There are a myriad of choices for getting the Debian installer to use your
preseed file including packing it into initrd, passing it as a DHCP option,
passing parameters as kernel options, or having the installer prompt you. I
chose the latter so that I could use the regular installer I already had on a
USB stick and just add my preseed.cfg
and preseed.sh
files to the root
directory. It took some exploring at the installer console to figure out where
the USB stick gets mounted (hint, it’s /cdrom
) but once I did I was able to
select Advanced Options → Automated Install
at the GRUB splash screen and
enter file:///cdrom/preseed.cfg
when prompted.
After selecting the interface I wanted to use, the installer chugs away for a few minutes before warning me it needs to reboot (you can disable that BTW).
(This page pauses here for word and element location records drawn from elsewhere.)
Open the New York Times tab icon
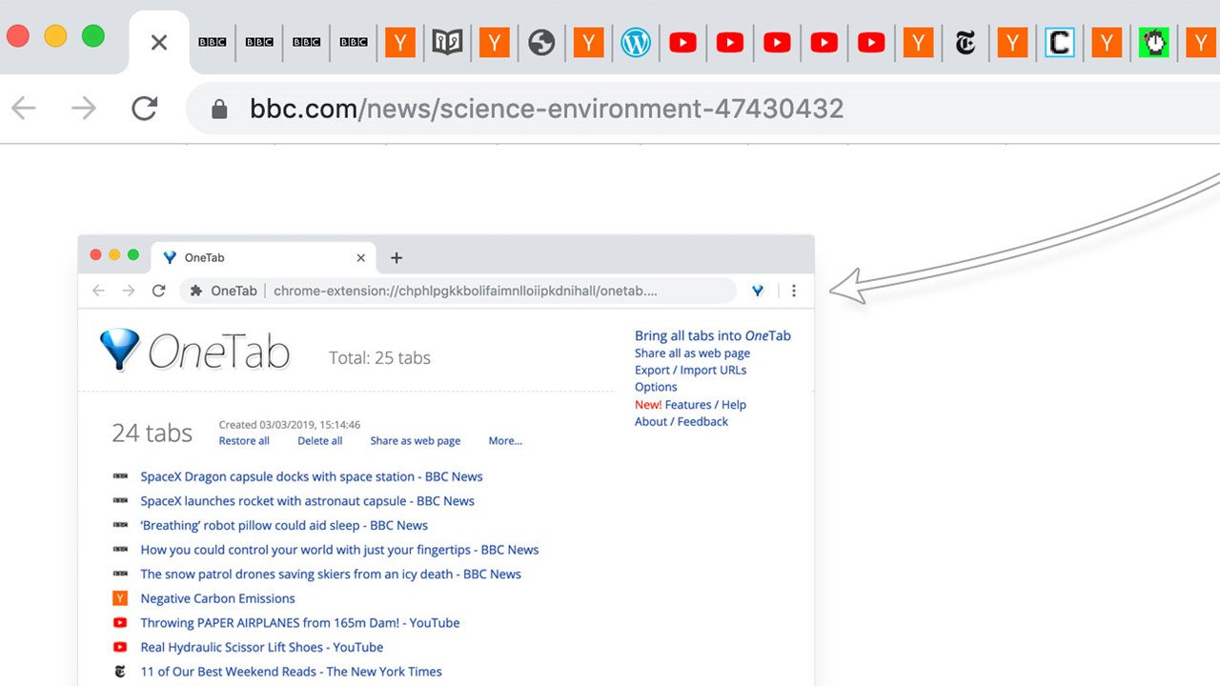The height and width of the screenshot is (686, 1220). point(965,43)
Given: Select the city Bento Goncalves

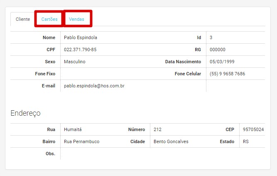Looking at the screenshot, I should pyautogui.click(x=171, y=141).
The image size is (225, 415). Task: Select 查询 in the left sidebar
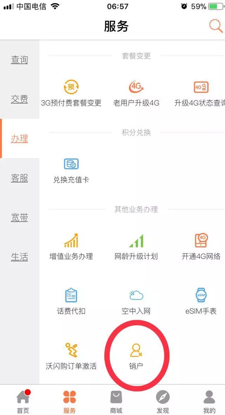click(20, 60)
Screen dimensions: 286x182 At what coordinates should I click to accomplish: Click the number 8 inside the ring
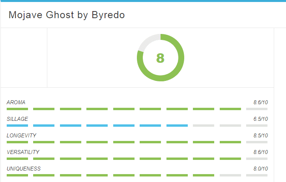160,58
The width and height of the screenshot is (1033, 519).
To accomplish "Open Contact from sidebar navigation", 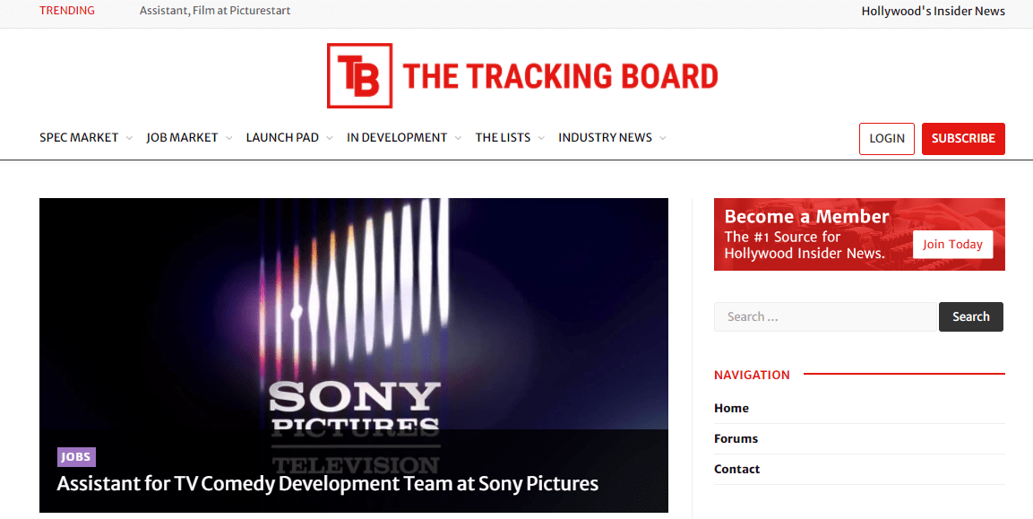I will click(736, 469).
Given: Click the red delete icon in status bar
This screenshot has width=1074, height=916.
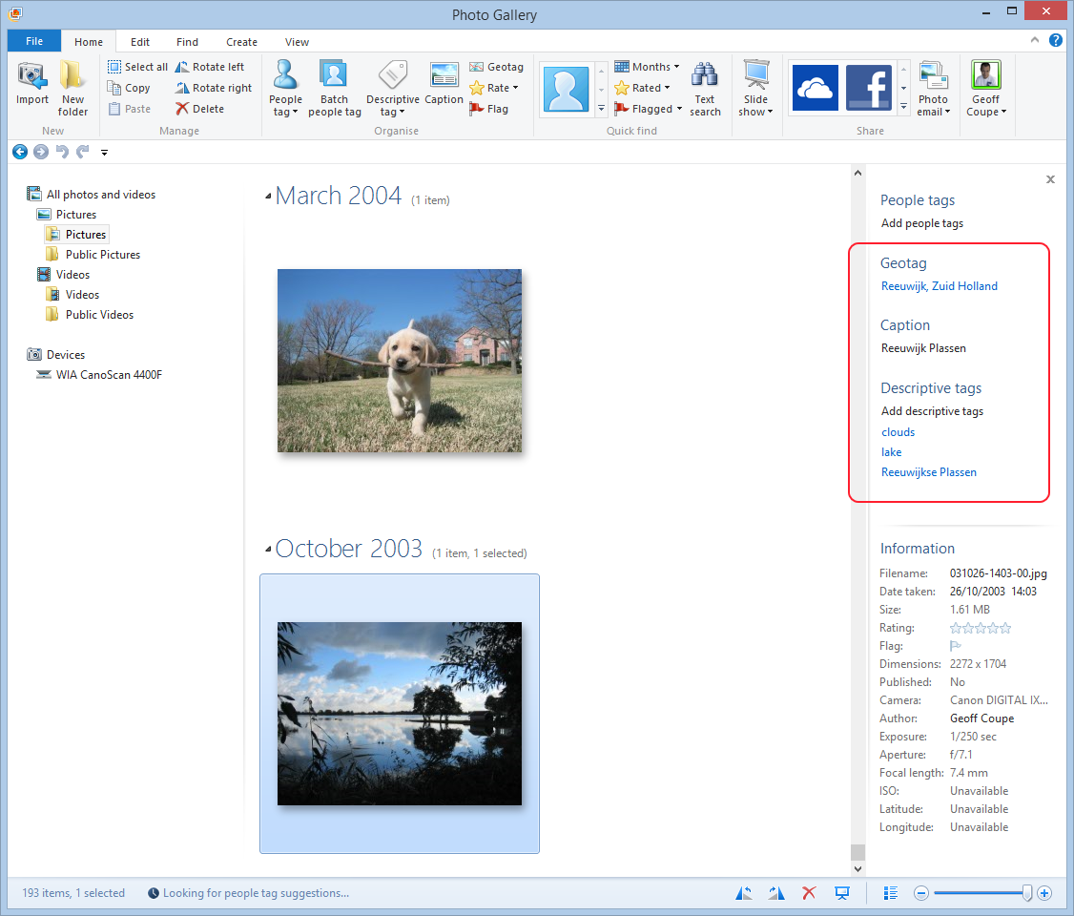Looking at the screenshot, I should (809, 893).
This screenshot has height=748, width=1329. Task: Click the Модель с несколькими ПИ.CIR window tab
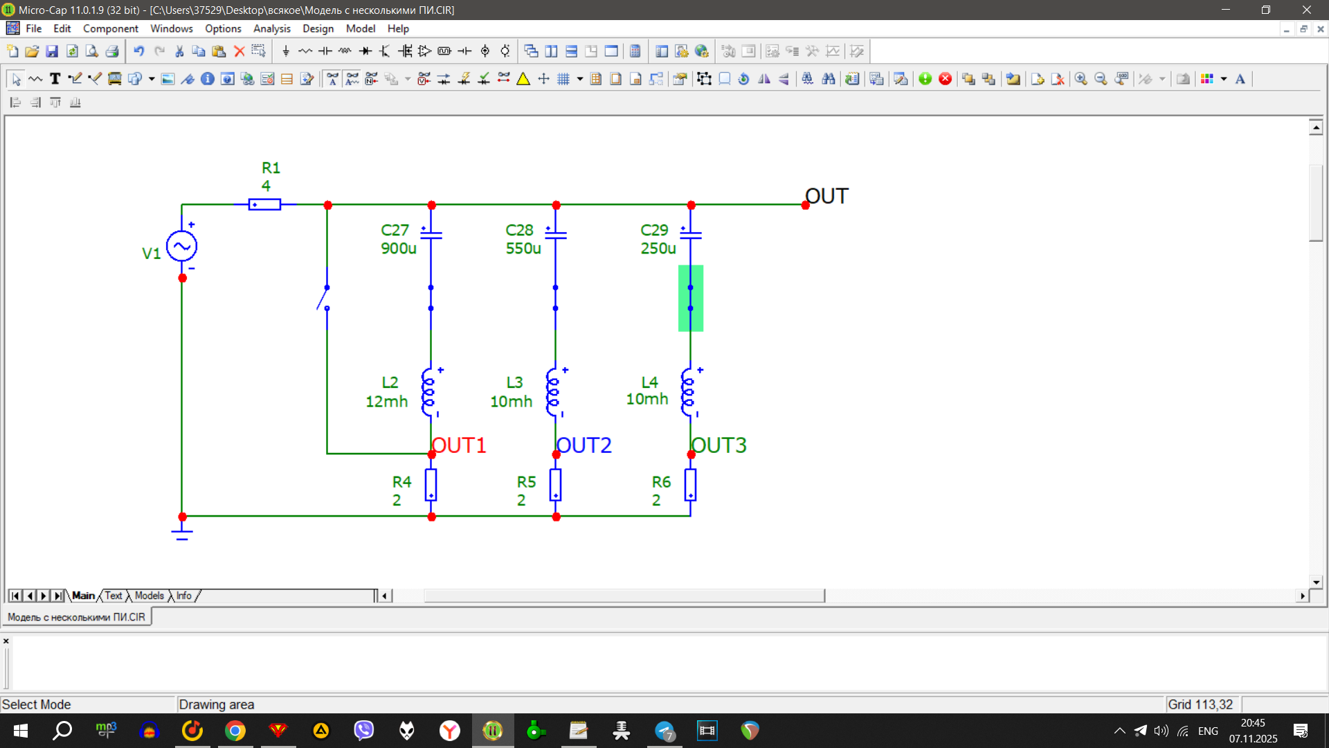pos(77,617)
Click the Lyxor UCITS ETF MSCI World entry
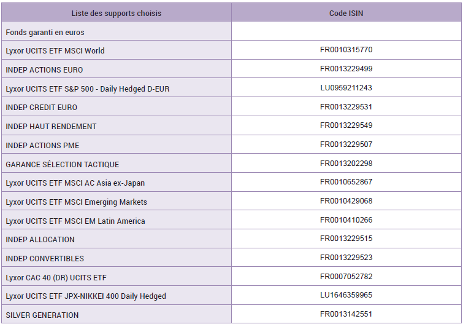This screenshot has height=324, width=463. (x=55, y=51)
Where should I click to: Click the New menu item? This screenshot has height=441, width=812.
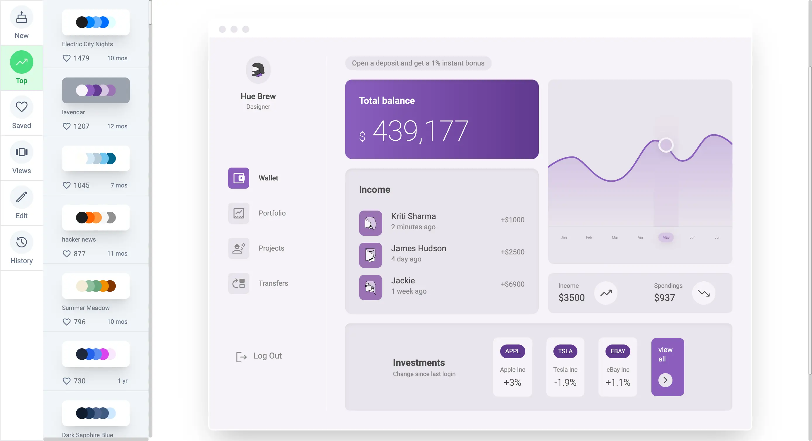tap(22, 24)
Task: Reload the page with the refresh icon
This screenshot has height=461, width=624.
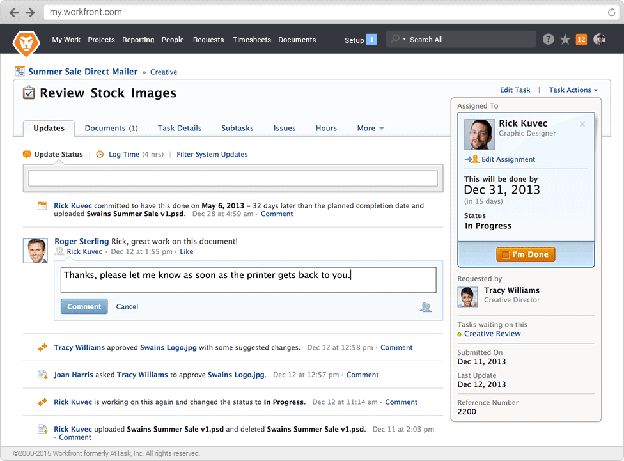Action: click(x=611, y=12)
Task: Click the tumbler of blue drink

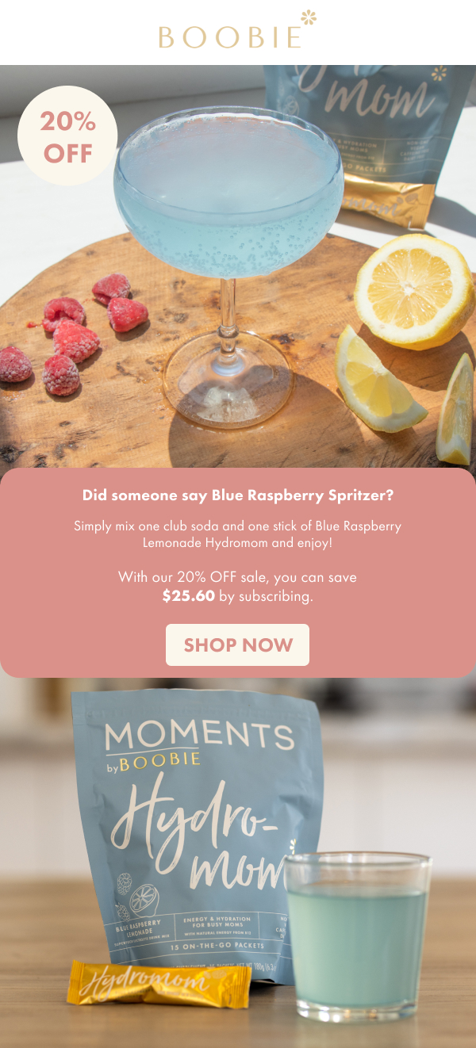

Pulling the USB stick and hitting enter, I boot to a new fresh install of my system. Not bad for a handful of key presses.
Git for Config Files
A Linux system is largely a collection of configuration files in the right places. Knowing what to put in the files and where to put them keeps Linux sysadmins employed. The best way I can think of to keep track of files as I change and adjust them is with git, so I decided to make the root the file system on my new server a git repository. I am definitely not the first or last person to have this idea.
Running git init
as root, in the root directory will initialize things. To
make tracking easier in /
a .gitignore
file can be used as an allow list.
This way you only track the files you want:
*
!.gitignore
!preseed.cfg
!preseed.sh
!*/
!home/ryan/.vimrc
!home/ryan/notes.adoc
!home/ryan/.ssh/authorized_keys
!root/.ssh/authorized_keys
!usr/lib/systemd/network/10-internet.link
!etc/network/interfaces
!etc/issue
!etc/hostname
I realize this does clutter my root directory a bit, but it’s a price I’m
willing to pay to make the location of the preseed files obvious to anyone
who looks at it. Now when I build the system, I add my new SSH key to SourceHut
and I can use git to track any changes that I make to my configs. Just looking
at the .gitignore
file, you can see exactly what I’ve set up so far. There’s a
lot more work to be done, so expect a few more posts.